Writing Without Sweatpants
How I learned to be my own boss, complete with a company dress code
Way back when, I had a boyfriend who could only write if he was wearing a collared shirt, a tie, and well-pressed trousers. This was back in prehistoric times, when I was a fresh-faced youngster getting started in journalism. My wardrobe at that time was motley. I had a lot of jeans; a lot of odd pieces I had sourced at the local Goodwill; a few granny dresses; and an oversupply of vintage sequined sweaters. I might have owned a dress (or maybe I didn’t), and I certainly didn’t own anything that could have passed muster as business attire.

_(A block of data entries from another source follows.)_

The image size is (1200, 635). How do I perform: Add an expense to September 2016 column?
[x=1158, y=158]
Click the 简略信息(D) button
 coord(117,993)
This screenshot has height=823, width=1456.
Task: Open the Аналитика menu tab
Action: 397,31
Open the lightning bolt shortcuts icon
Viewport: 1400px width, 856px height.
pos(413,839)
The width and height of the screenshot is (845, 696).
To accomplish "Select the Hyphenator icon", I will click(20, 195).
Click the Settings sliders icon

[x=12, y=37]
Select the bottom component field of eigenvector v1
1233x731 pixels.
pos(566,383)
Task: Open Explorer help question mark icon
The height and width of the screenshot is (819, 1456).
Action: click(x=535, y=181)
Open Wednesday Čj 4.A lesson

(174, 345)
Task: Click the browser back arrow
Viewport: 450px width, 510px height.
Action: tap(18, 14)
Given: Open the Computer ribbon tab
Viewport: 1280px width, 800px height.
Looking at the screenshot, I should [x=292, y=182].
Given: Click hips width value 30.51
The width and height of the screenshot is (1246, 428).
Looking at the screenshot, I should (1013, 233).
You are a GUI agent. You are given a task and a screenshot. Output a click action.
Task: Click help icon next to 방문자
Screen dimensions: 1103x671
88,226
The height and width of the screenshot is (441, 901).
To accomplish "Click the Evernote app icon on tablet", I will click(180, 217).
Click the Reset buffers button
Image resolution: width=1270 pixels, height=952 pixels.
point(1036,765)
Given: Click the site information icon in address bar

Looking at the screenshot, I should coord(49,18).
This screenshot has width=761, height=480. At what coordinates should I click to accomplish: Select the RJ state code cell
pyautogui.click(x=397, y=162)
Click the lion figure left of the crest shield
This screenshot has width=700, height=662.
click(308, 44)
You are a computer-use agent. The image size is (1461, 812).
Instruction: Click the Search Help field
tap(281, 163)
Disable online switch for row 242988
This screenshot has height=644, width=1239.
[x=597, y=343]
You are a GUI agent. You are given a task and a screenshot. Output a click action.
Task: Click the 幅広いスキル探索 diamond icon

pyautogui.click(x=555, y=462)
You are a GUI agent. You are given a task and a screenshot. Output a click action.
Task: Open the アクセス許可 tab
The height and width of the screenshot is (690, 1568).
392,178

At the time, my boyfriend and I worked for an alternative newsweekly in Portland, Oregon. He wrote about business, and I covered whatever thrilling bits and bobs caught my attention. He was diligent; I was passionate and a little undisciplined. I viewed his shirt-and-tie ritual as a little weird, slightly kinky and bondage-y and uptight. Unlike him, I wrote on the fly, wherever I found a flat surface and a pen, in whatever messy getup I had on. I didn’t have any rituals that marked the difference between ordinary time and work time; it was one slippery slide. I definitely didn’t dress for work, and wouldn’t have quite known what that would have even looked like.